Most of the time, garbage collection should be handed over. NET runtime to control, but sometimes, you may need to artificially control the garbage collection operation. For example, after manipulating a large set of objects, we are convinced that no more operations are done on those objects, so we can force the garbage collection to execute immediately, which can be achieved by invoking the System.GC.Collect () method, but frequent collection can significantly degrade the performance of the system. There is also a situation where an object has been placed on the chain of the terminating object reference set, but if we have done something to terminate in some part of the program, then we can call System.GC.SupressFinalize () after that. To remove a reference from the object reference set chain from the terminating object to ignore the abort operation. It should always be clear that the system burden of terminating operations is heavy.

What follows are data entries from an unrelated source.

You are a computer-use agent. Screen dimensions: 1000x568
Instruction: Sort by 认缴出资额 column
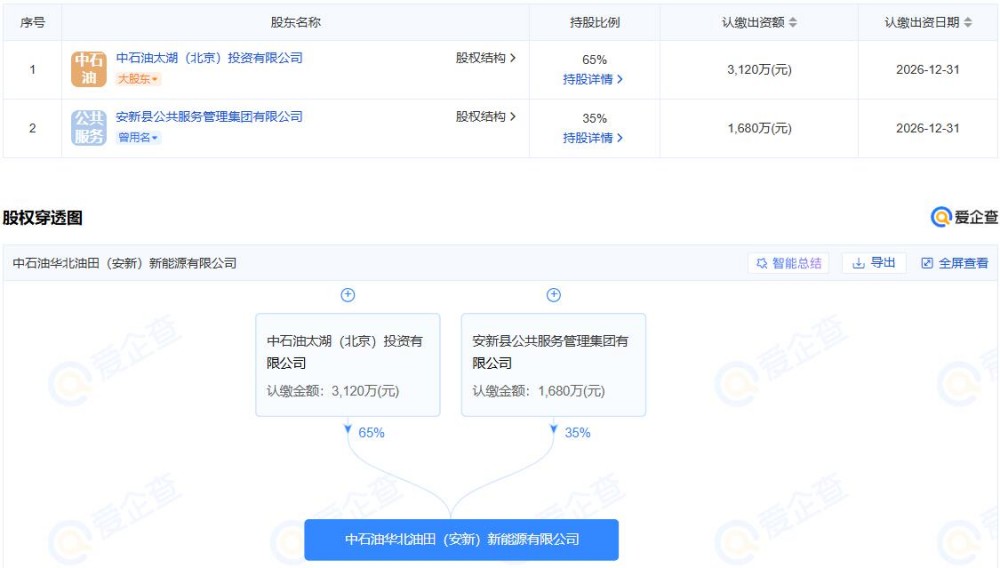pos(793,22)
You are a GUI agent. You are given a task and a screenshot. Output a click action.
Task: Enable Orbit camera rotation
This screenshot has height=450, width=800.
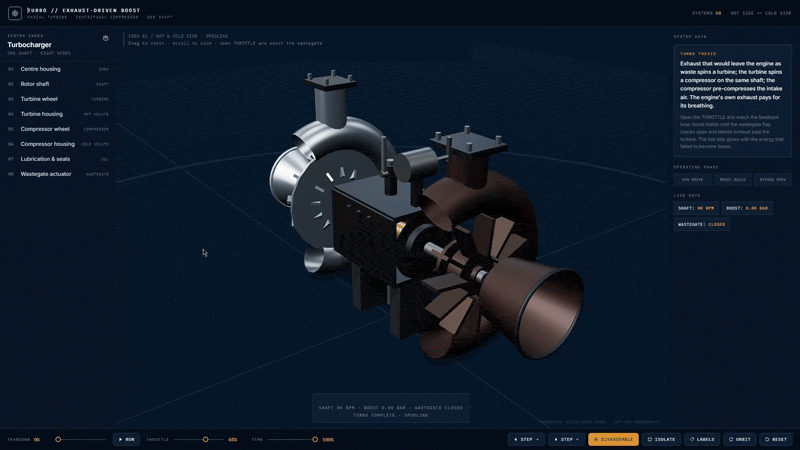tap(740, 439)
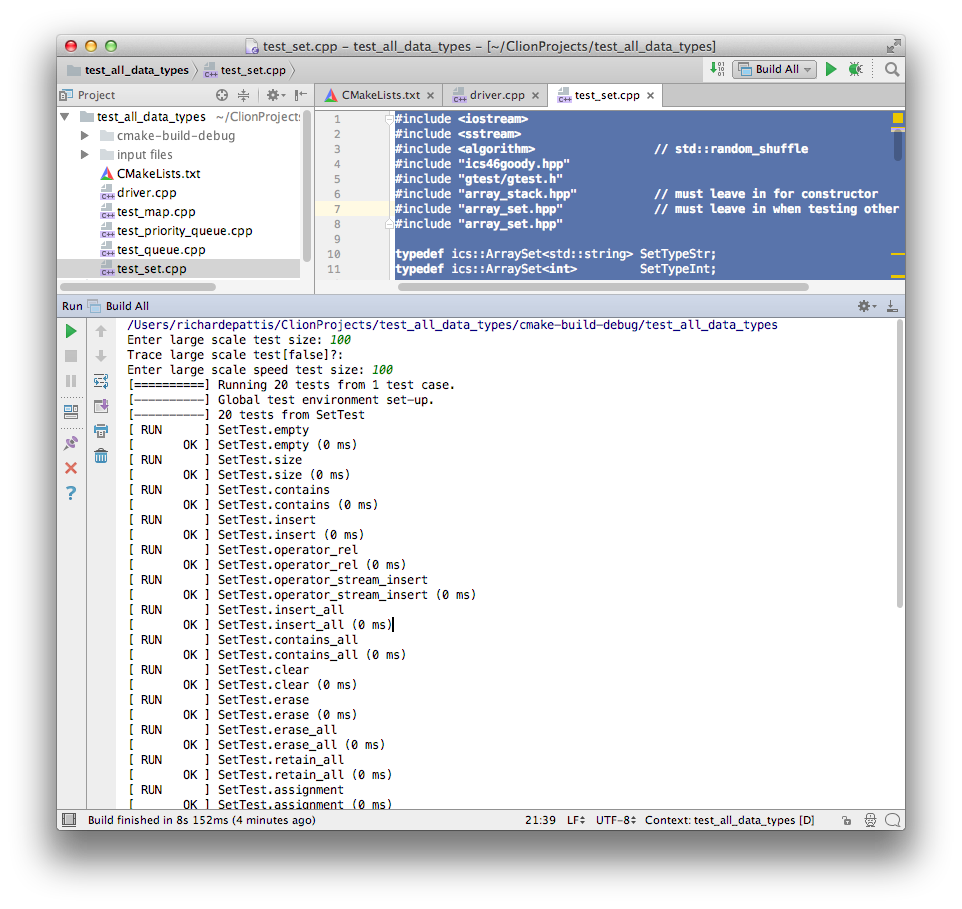
Task: Switch to the driver.cpp editor tab
Action: 496,95
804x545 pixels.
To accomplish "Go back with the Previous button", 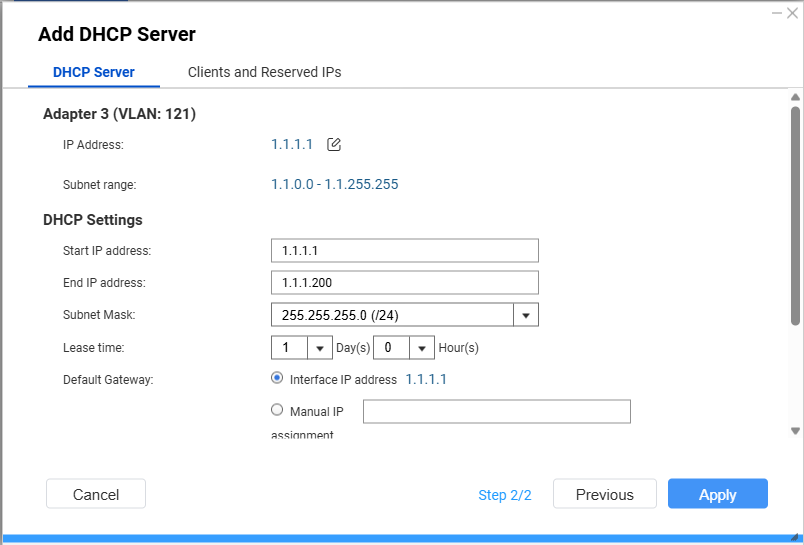I will [x=604, y=494].
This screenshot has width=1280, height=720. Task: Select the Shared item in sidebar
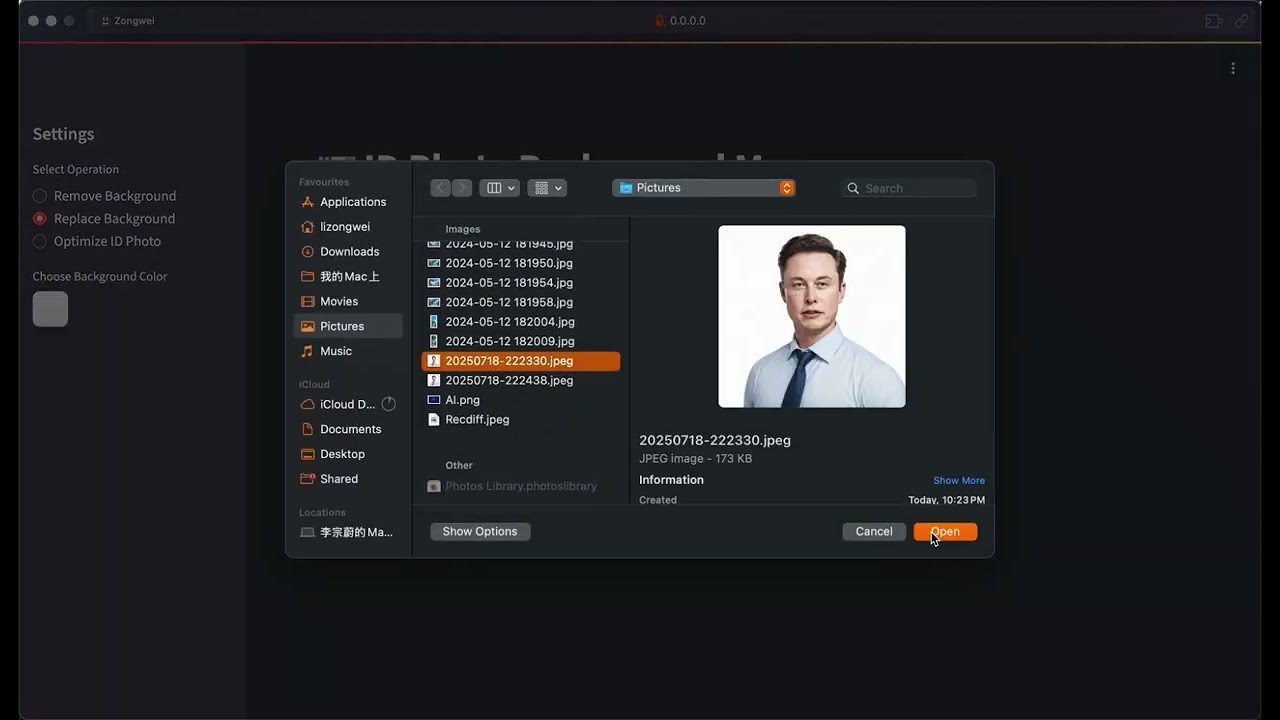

Sum up. The net garbage collection mechanism is responsible for reclaiming the managed memory resources that the system no longer uses, and it chooses the collected objects and time by a certain optimization algorithm. Programmers can make immediate mandatory garbage collection when releasing a large number of managed resources, and terminate operations when releasing unmanaged resources, and other times to recycle resources. NET garbage collection up to do.
Hope that the vast number of netizens to discuss the thread!